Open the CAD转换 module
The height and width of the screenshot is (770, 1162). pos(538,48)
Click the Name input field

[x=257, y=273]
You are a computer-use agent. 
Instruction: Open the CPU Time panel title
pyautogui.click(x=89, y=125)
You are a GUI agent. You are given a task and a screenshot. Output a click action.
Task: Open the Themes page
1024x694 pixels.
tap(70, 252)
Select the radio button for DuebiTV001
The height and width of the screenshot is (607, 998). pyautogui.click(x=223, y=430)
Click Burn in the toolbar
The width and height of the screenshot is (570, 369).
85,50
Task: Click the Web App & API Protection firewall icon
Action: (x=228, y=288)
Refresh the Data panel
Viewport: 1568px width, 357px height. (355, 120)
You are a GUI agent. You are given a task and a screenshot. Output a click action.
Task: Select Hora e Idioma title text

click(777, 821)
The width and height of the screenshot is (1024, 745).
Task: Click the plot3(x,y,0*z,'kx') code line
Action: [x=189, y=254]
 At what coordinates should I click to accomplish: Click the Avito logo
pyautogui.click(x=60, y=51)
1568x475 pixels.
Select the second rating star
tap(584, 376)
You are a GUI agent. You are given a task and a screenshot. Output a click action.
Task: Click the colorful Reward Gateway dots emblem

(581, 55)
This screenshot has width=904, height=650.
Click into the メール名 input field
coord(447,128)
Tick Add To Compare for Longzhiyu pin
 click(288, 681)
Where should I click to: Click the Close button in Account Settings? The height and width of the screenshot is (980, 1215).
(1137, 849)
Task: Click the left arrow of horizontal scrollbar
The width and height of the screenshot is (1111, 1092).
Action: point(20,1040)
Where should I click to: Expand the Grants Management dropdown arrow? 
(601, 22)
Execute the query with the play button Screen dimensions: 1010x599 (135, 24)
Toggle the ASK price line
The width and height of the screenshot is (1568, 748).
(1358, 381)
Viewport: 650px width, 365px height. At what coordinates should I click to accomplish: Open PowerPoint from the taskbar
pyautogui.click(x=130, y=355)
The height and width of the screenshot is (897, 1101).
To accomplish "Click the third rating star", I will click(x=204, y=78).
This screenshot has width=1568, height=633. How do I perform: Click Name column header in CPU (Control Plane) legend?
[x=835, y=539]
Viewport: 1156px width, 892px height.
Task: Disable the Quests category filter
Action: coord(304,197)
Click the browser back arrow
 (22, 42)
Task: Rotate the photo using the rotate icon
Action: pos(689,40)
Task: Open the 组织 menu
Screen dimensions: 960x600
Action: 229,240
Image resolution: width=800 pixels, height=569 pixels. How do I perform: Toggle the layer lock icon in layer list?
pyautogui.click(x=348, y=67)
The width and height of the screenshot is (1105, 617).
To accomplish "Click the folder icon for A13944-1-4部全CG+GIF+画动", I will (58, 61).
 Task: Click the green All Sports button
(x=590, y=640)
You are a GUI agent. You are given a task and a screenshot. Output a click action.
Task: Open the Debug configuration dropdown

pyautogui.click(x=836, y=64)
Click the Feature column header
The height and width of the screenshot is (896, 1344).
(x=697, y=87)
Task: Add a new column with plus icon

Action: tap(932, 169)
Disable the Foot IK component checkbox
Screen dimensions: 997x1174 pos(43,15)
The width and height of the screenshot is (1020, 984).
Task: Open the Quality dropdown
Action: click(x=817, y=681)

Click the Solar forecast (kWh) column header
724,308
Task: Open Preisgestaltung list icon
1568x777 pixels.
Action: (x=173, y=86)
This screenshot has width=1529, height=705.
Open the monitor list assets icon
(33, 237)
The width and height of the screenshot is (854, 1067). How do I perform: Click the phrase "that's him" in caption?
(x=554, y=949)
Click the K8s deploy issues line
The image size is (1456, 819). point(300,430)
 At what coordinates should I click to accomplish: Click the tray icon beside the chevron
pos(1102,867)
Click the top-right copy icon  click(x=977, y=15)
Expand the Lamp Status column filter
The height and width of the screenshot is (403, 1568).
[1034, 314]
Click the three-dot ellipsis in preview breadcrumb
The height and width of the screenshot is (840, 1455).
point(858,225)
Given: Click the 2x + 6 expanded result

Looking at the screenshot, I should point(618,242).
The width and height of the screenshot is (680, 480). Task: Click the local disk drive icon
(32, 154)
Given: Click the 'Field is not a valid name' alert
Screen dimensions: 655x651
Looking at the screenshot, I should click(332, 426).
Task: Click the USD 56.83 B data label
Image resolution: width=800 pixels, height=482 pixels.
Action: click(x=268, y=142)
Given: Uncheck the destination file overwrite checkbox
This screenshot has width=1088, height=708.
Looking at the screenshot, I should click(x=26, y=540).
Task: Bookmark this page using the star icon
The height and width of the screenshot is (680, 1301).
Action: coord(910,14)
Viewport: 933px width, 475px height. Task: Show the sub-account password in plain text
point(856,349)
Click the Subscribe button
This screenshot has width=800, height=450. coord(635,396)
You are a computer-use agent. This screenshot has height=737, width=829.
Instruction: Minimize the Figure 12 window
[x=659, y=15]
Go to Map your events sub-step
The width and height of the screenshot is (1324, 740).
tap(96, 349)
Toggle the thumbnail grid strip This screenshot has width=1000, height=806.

────────

Return the entries above exactly, each one complete.

Open the CAD转换 module
The height and width of the screenshot is (770, 1162). pos(538,48)
Click the Name input field

[x=257, y=273]
You are a computer-use agent. 
Instruction: Open the CPU Time panel title
pyautogui.click(x=89, y=125)
You are a GUI agent. You are given a task and a screenshot. Output a click action.
Task: Open the Themes page
1024x694 pixels.
tap(70, 252)
Select the radio button for DuebiTV001
The height and width of the screenshot is (607, 998). pyautogui.click(x=223, y=430)
Click Burn in the toolbar
The width and height of the screenshot is (570, 369).
85,50
Task: Click the Web App & API Protection firewall icon
Action: (x=228, y=288)
Refresh the Data panel
Viewport: 1568px width, 357px height. (355, 120)
You are a GUI agent. You are given a task and a screenshot. Output a click action.
Task: Select Hora e Idioma title text

click(777, 821)
The width and height of the screenshot is (1024, 745).
Task: Click the plot3(x,y,0*z,'kx') code line
Action: [x=189, y=254]
 At what coordinates should I click to accomplish: Click the Avito logo
pyautogui.click(x=60, y=51)
1568x475 pixels.
Select the second rating star
tap(584, 376)
You are a GUI agent. You are given a task and a screenshot. Output a click action.
Task: Click the colorful Reward Gateway dots emblem

(581, 55)
This screenshot has width=904, height=650.
Click into the メール名 input field
coord(447,128)
Tick Add To Compare for Longzhiyu pin
 click(288, 681)
Where should I click to: Click the Close button in Account Settings? The height and width of the screenshot is (980, 1215).
(1137, 849)
Task: Click the left arrow of horizontal scrollbar
The width and height of the screenshot is (1111, 1092).
Action: point(20,1040)
Where should I click to: Expand the Grants Management dropdown arrow? 
(601, 22)
Execute the query with the play button Screen dimensions: 1010x599 (135, 24)
Toggle the ASK price line
The width and height of the screenshot is (1568, 748).
(1358, 381)
Viewport: 650px width, 365px height. At what coordinates should I click to accomplish: Open PowerPoint from the taskbar
pyautogui.click(x=130, y=355)
The height and width of the screenshot is (897, 1101).
To accomplish "Click the third rating star", I will click(x=204, y=78).
This screenshot has width=1568, height=633. How do I perform: Click Name column header in CPU (Control Plane) legend?
[x=835, y=539]
Viewport: 1156px width, 892px height.
Task: Disable the Quests category filter
Action: coord(304,197)
Click the browser back arrow
 (22, 42)
Task: Rotate the photo using the rotate icon
Action: pos(689,40)
Task: Open the 组织 menu
Screen dimensions: 960x600
Action: 229,240
Image resolution: width=800 pixels, height=569 pixels. How do I perform: Toggle the layer lock icon in layer list?
pyautogui.click(x=348, y=67)
The width and height of the screenshot is (1105, 617).
To accomplish "Click the folder icon for A13944-1-4部全CG+GIF+画动", I will (58, 61).
 Task: Click the green All Sports button
(x=590, y=640)
You are a GUI agent. You are given a task and a screenshot. Output a click action.
Task: Open the Debug configuration dropdown

pyautogui.click(x=836, y=64)
Click the Feature column header
The height and width of the screenshot is (896, 1344).
(x=697, y=87)
Task: Add a new column with plus icon

Action: tap(932, 169)
Disable the Foot IK component checkbox
Screen dimensions: 997x1174 pos(43,15)
The width and height of the screenshot is (1020, 984).
Task: Open the Quality dropdown
Action: click(x=817, y=681)

Click the Solar forecast (kWh) column header
724,308
Task: Open Preisgestaltung list icon
1568x777 pixels.
Action: (x=173, y=86)
This screenshot has width=1529, height=705.
Open the monitor list assets icon
(33, 237)
The width and height of the screenshot is (854, 1067). How do I perform: Click the phrase "that's him" in caption?
(x=554, y=949)
Click the K8s deploy issues line
The image size is (1456, 819). point(300,430)
 At what coordinates should I click to accomplish: Click the tray icon beside the chevron
pos(1102,867)
Click the top-right copy icon  click(x=977, y=15)
Expand the Lamp Status column filter
The height and width of the screenshot is (403, 1568).
[1034, 314]
Click the three-dot ellipsis in preview breadcrumb
The height and width of the screenshot is (840, 1455).
point(858,225)
Given: Click the 2x + 6 expanded result

Looking at the screenshot, I should point(618,242).
The width and height of the screenshot is (680, 480). Task: Click the local disk drive icon
(32, 154)
Given: Click the 'Field is not a valid name' alert
Screen dimensions: 655x651
Looking at the screenshot, I should click(332, 426).
Task: Click the USD 56.83 B data label
Image resolution: width=800 pixels, height=482 pixels.
Action: click(x=268, y=142)
Given: Uncheck the destination file overwrite checkbox
This screenshot has width=1088, height=708.
Looking at the screenshot, I should click(x=26, y=540).
Task: Bookmark this page using the star icon
The height and width of the screenshot is (680, 1301).
Action: coord(910,14)
Viewport: 933px width, 475px height. Task: Show the sub-account password in plain text
point(856,349)
Click the Subscribe button
This screenshot has width=800, height=450. coord(635,396)
You are a computer-use agent. This screenshot has height=737, width=829.
Instruction: Minimize the Figure 12 window
[x=659, y=15]
Go to Map your events sub-step
The width and height of the screenshot is (1324, 740).
tap(96, 349)
Toggle the thumbnail grid strip This screenshot has width=1000, height=806.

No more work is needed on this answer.